8 Replies Latest reply on Dec 26, 2016 4:54 AM by antonz

    Connection failure and lack of managed connections relation

    antonz

      Hello!

       

      I use HornetQ 2.3.21.Final running on EAP 6.3 I begin to get warns within a couple of days (~35) which look like the following:

       

      2016-12-14 05:33:02,593 WARN  [org.hornetq.core.client] (hornetq-failure-check-thread) HQ212037: Connection failure has been detected: HQ119014: Did not receive data from invm:0. It is likely the client has exited or crashed without closing its connection, or the network between the server and client has failed. You also might have configured connection-ttl and client-failure-check-period incorrectly. Please check user manual for more information. The connection will now be closed. [code=CONNECTION_TIMEDOUT]

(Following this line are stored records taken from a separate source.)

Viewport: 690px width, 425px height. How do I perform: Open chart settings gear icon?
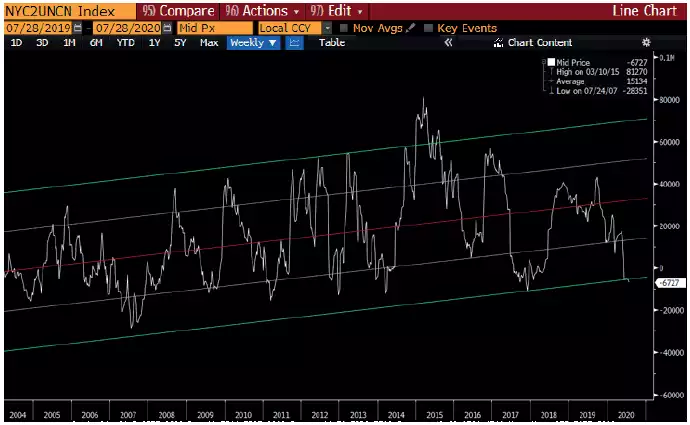pos(646,43)
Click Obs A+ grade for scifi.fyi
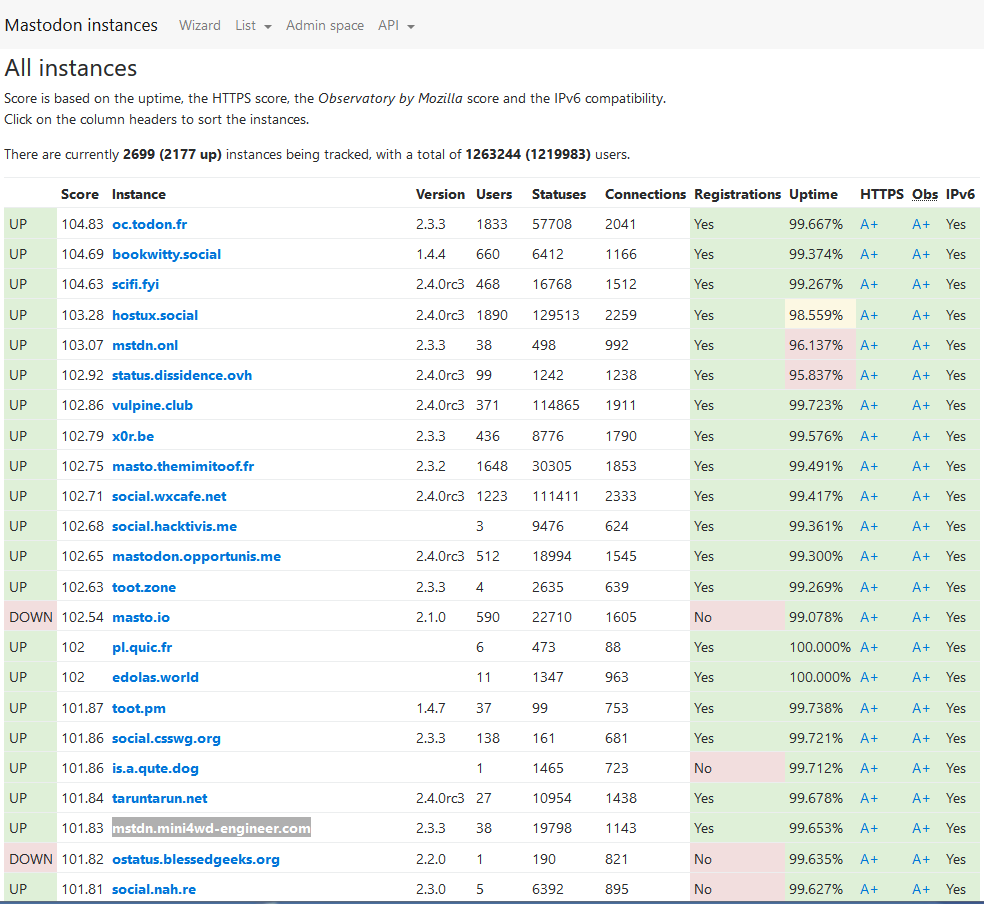This screenshot has height=904, width=984. (921, 284)
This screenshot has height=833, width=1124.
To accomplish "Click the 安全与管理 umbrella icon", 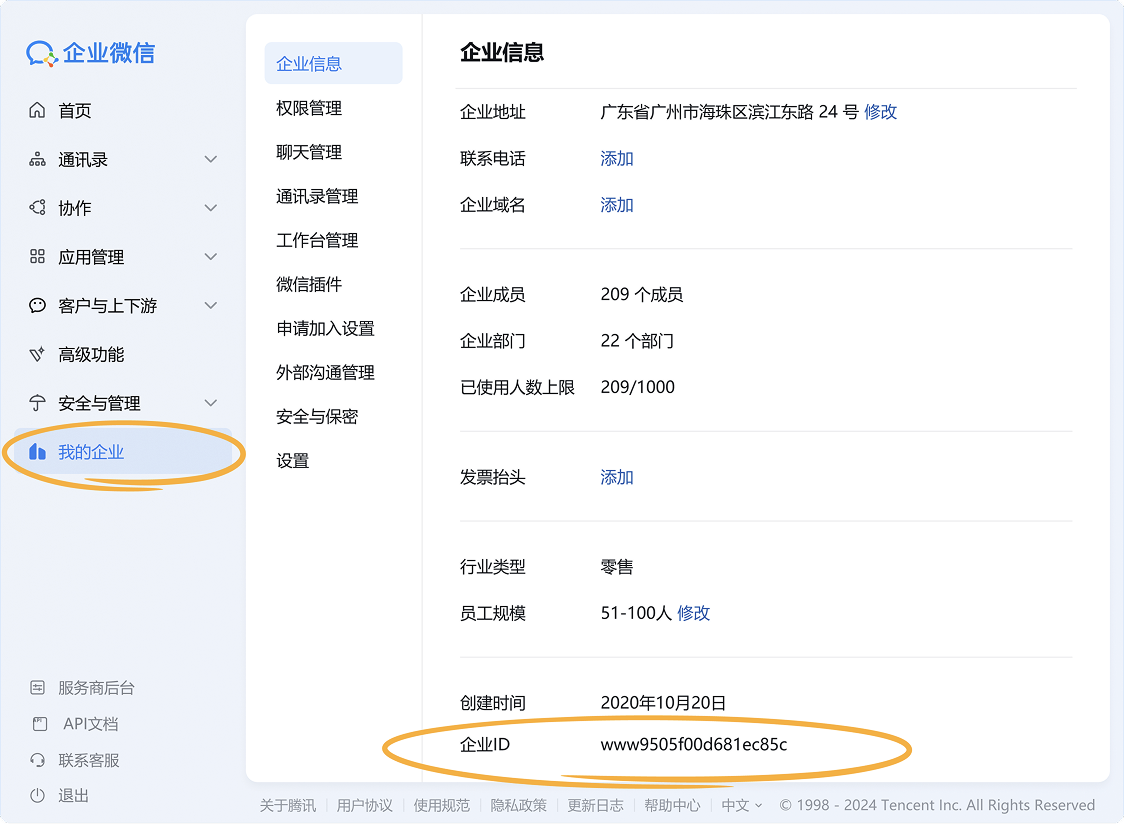I will tap(37, 403).
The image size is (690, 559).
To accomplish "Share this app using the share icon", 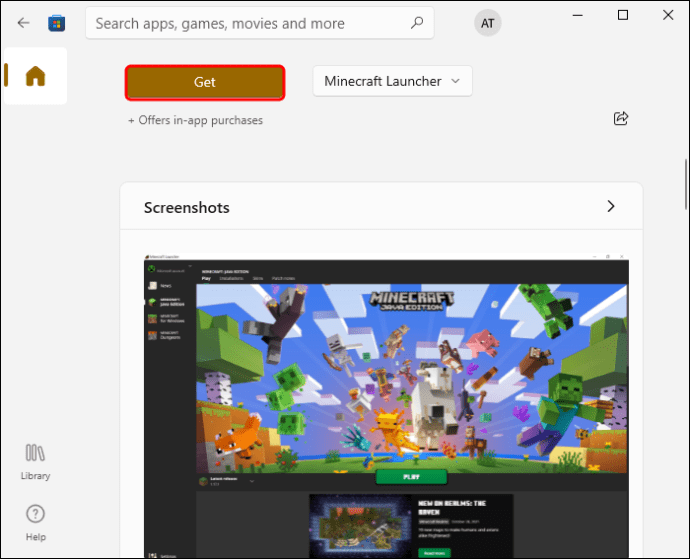I will point(621,118).
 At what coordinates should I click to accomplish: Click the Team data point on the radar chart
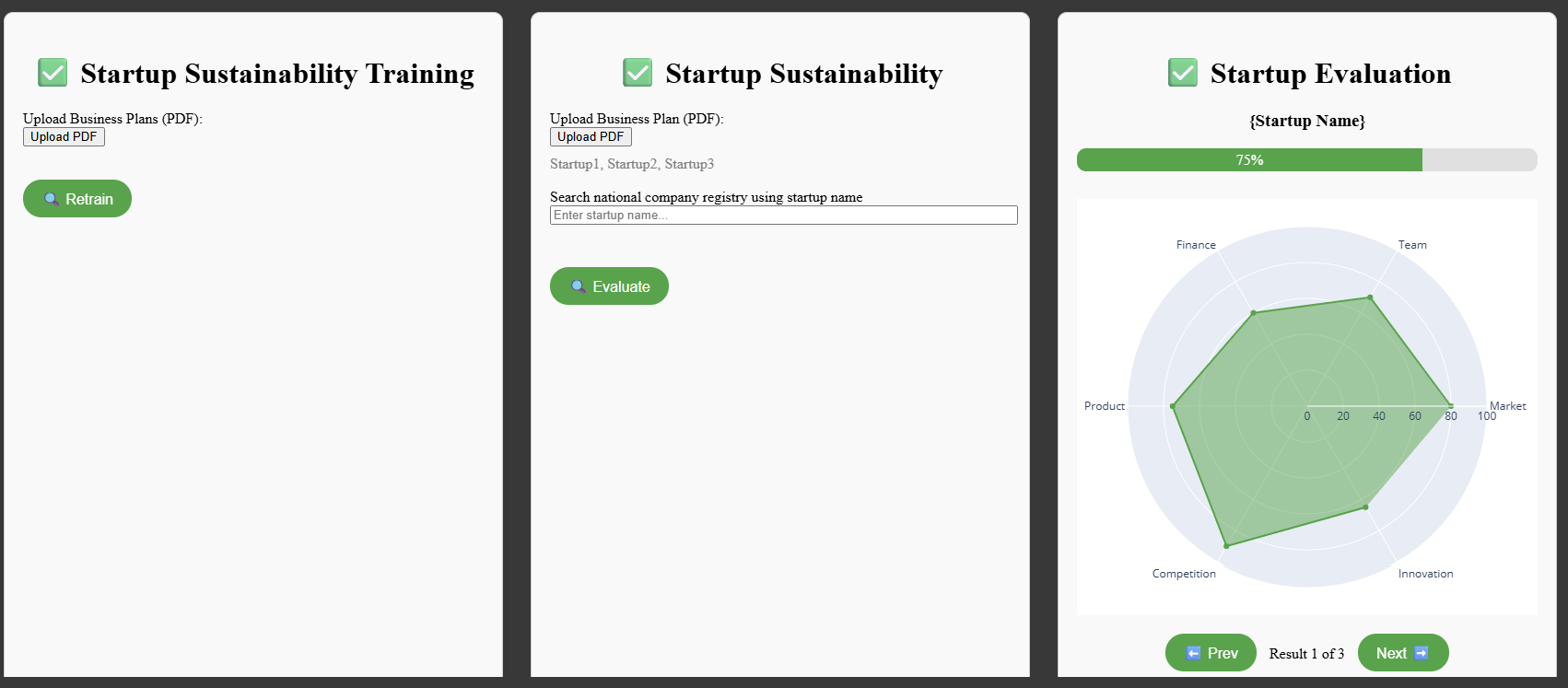click(1370, 297)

      2016-12-14 05:33:02,593 WARN  [org.hornetq.core.server] (hornetq-failure-check-thread) HQ222061: Client connection failed, clearing up resources for session 6cddfb8f-c1b4-11e6-957d-9527f5eabbff

      2016-12-14 05:33:02,593 WARN  [org.hornetq.core.server] (hornetq-failure-check-thread) HQ222107: Cleared up resources for session 6cddfb8f-c1b4-11e6-957d-9527f5eabbff

      2016-12-14 05:33:02,594 WARN  [org.hornetq.jms.server] (Thread-17566 (HornetQ-client-global-threads-353003541)) HQ122014: Notified of connection failure in xa recovery connectionFactory for provider ClientSessionFactoryImpl [serverLocator=ServerLocatorImpl [initialConnectors=[TransportConfiguration(name=c2c83d93-bd68-11e6-957d-9527f5eabbff, factory=org-hornetq-core-remoting-impl-invm-InVMConnectorFactory) ?server-id=0], discoveryGroupConfiguration=null], connectorConfig=TransportConfiguration(name=c2c83d93-bd68-11e6-957d-9527f5eabbff, factory=org-hornetq-core-remoting-impl-invm-InVMConnectorFactory) ?server-id=0, backupConfig=null] will attempt reconnect on next pass: HornetQException[errorType=NOT_CONNECTED message=HQ119006: Channel disconnected]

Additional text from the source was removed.